Stored records:
BEGIN

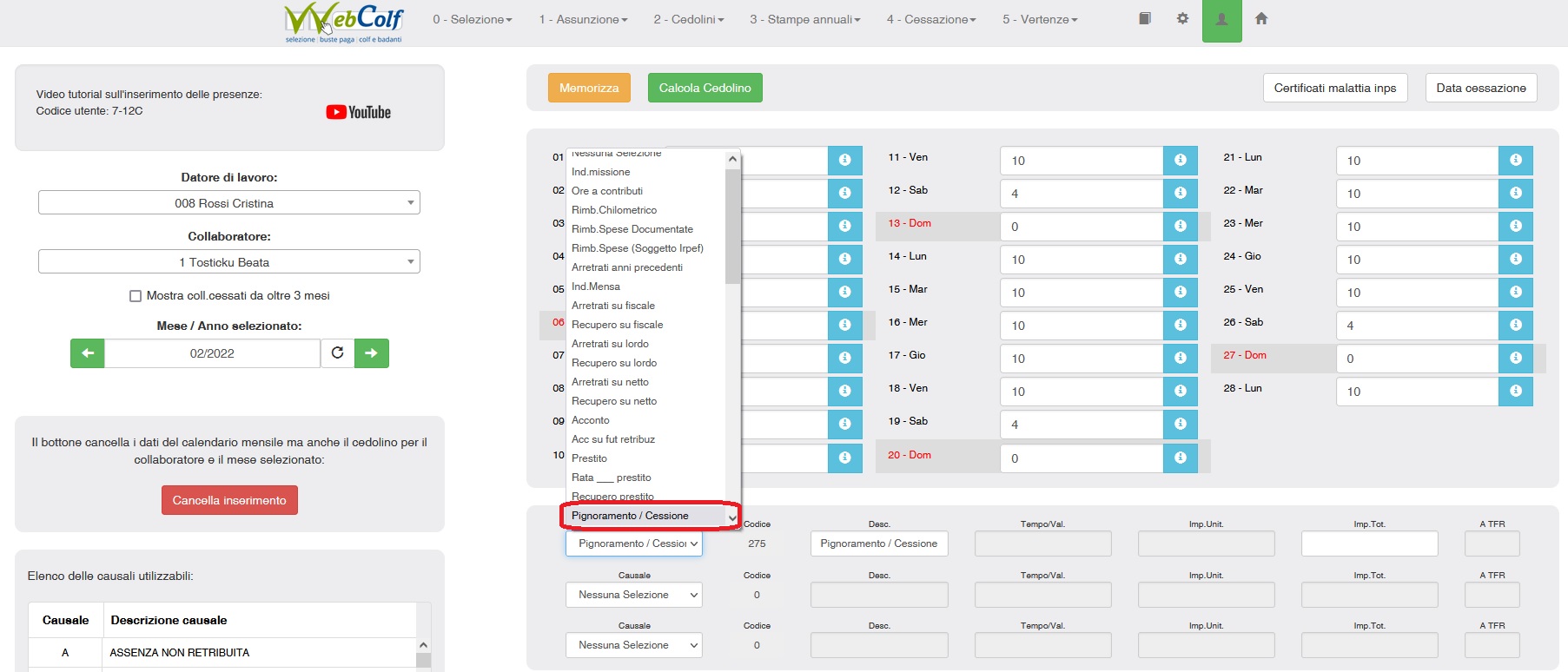The width and height of the screenshot is (1568, 672).
Task: Open info icon for day 13 - Dom
Action: click(1180, 226)
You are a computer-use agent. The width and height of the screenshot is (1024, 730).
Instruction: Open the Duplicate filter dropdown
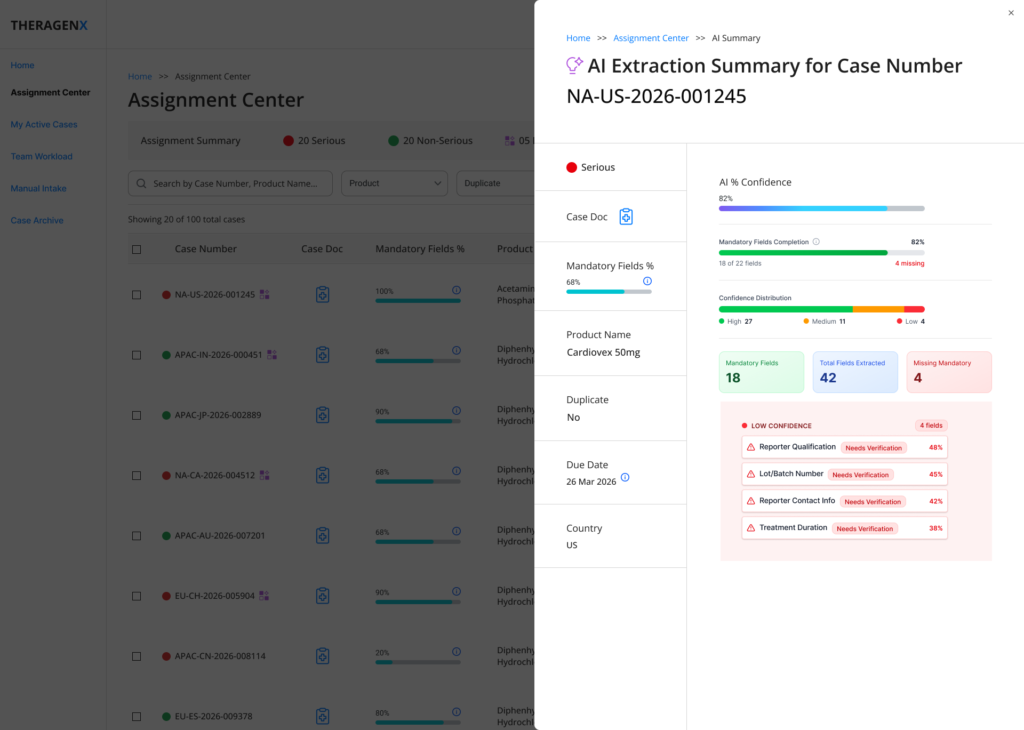[x=495, y=183]
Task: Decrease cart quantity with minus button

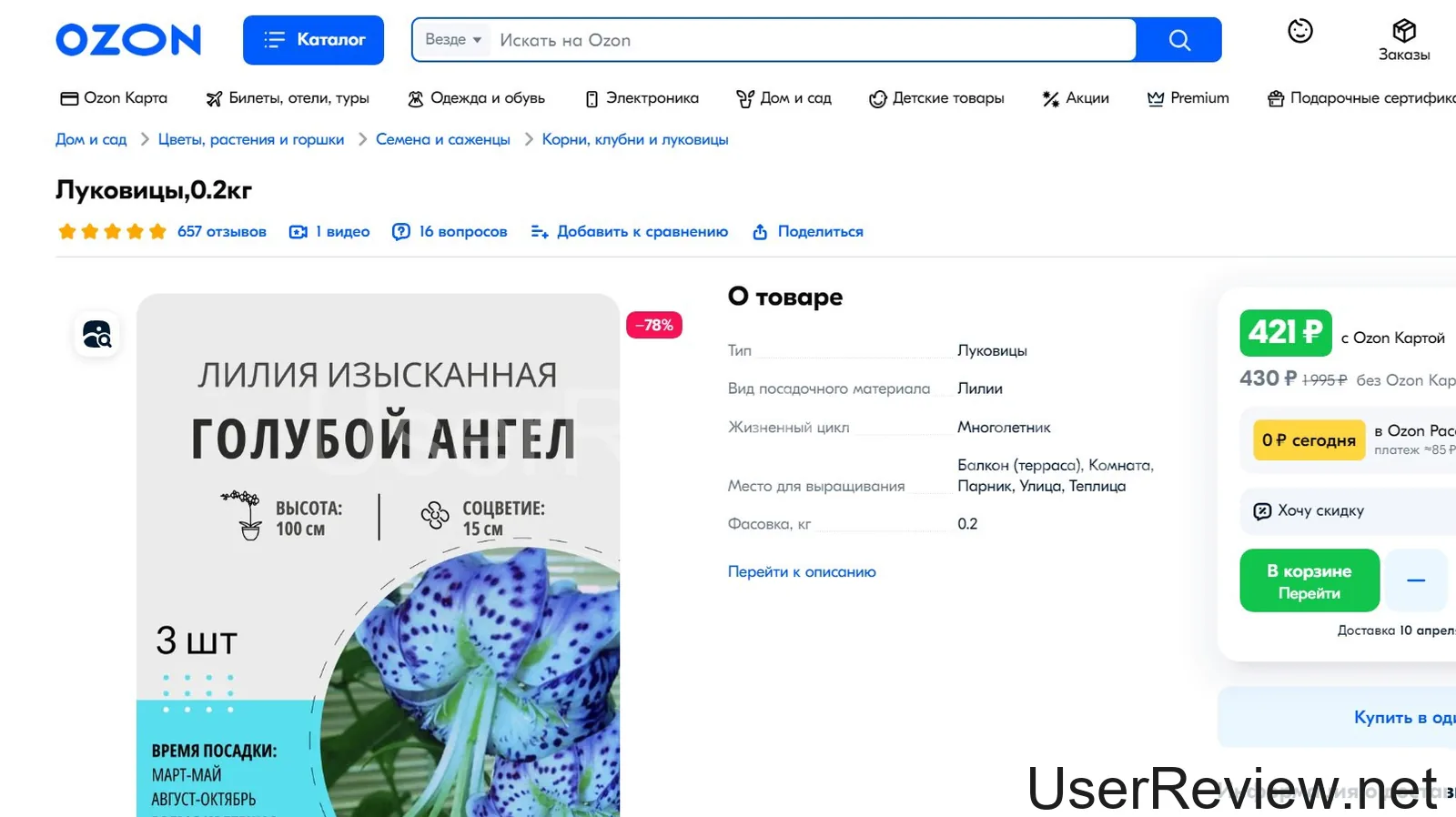Action: click(x=1416, y=580)
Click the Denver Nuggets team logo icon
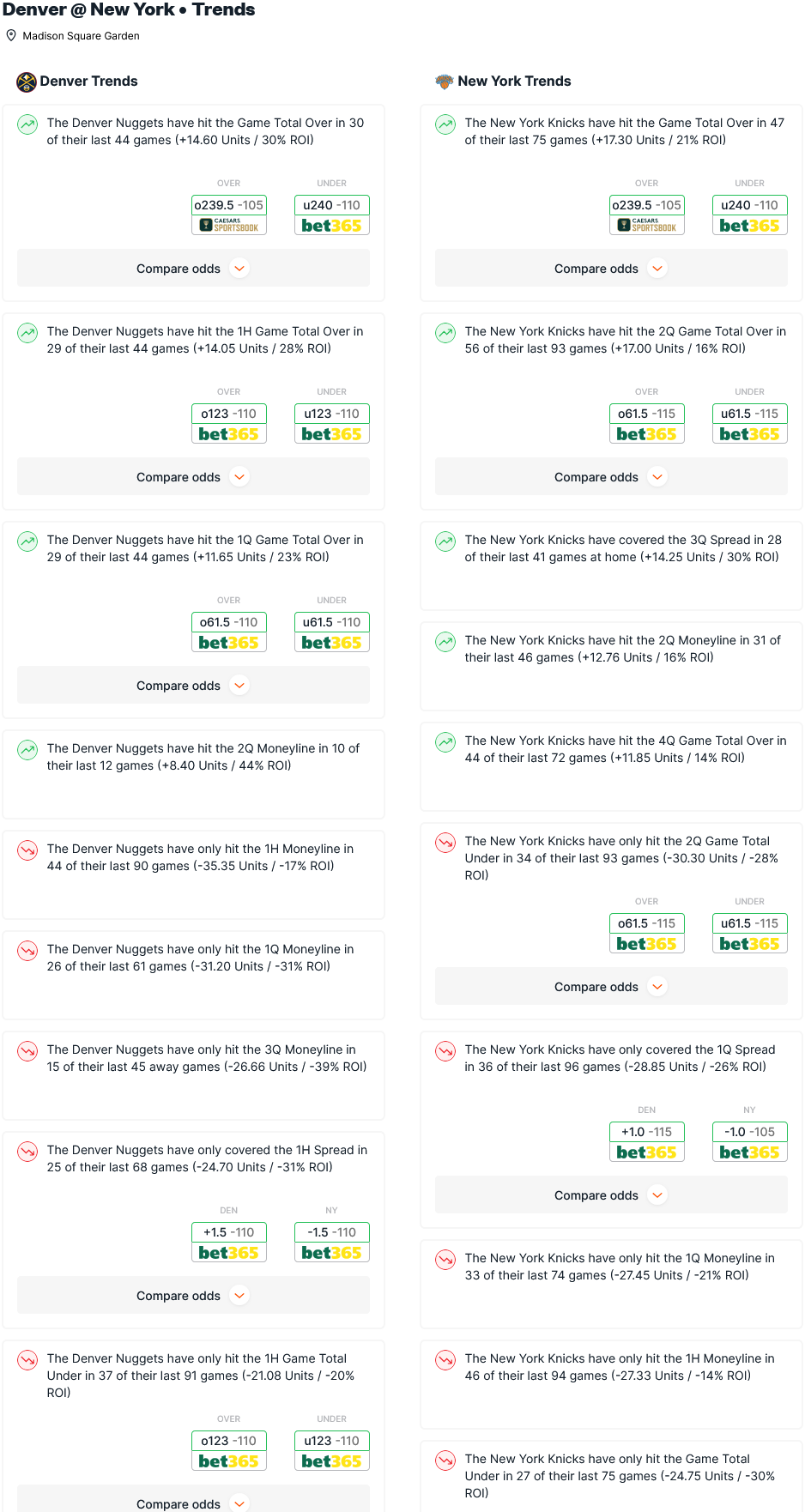This screenshot has height=1512, width=805. click(27, 82)
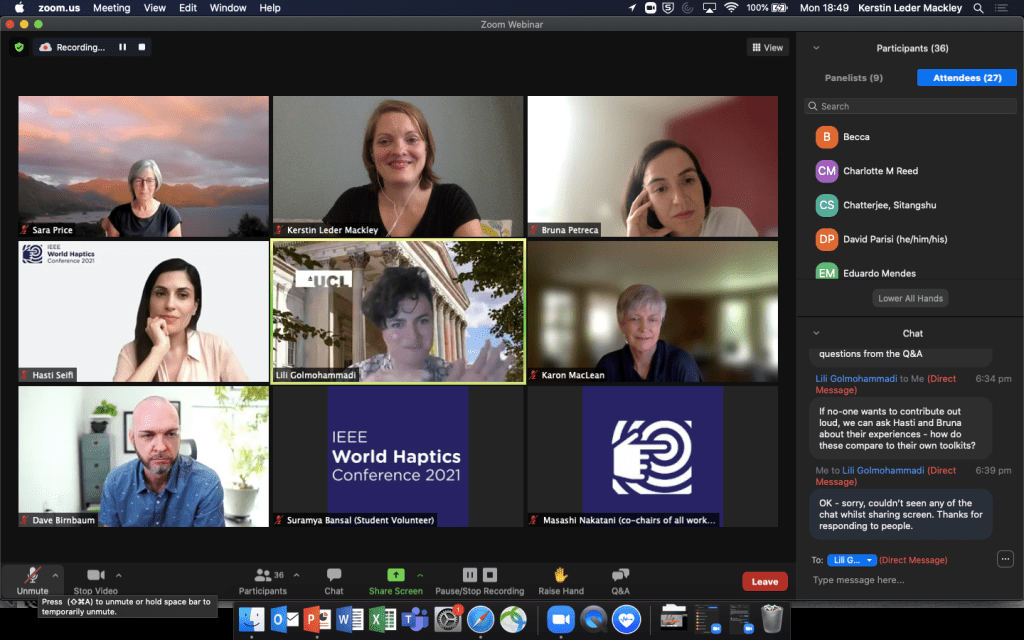This screenshot has width=1024, height=640.
Task: Open the Q&A window
Action: 620,575
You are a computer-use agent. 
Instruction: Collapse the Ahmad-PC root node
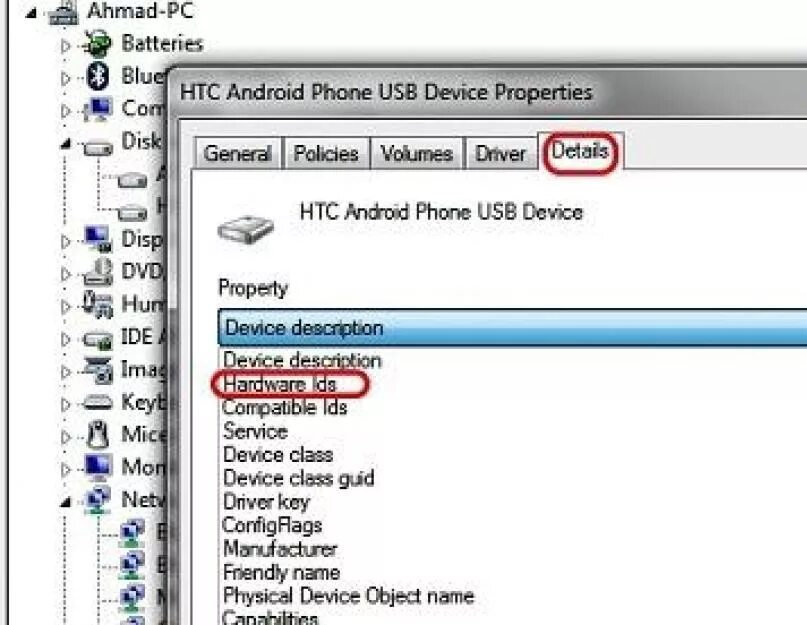point(31,13)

END

Task prompt: Produce an exact copy of the lines from the line with "Task: Decrease cart" through the last line of the data above, both ends included. No pictures belong in it.

Task solution:
Task: Decrease cart quantity with minus button

Action: click(x=1416, y=580)
Click the Denver Nuggets team logo icon
This screenshot has height=1512, width=805. click(27, 82)
This screenshot has width=1024, height=640.
Task: Open the Q&A window
Action: 620,575
You are a computer-use agent. 
Instruction: Collapse the Ahmad-PC root node
point(31,13)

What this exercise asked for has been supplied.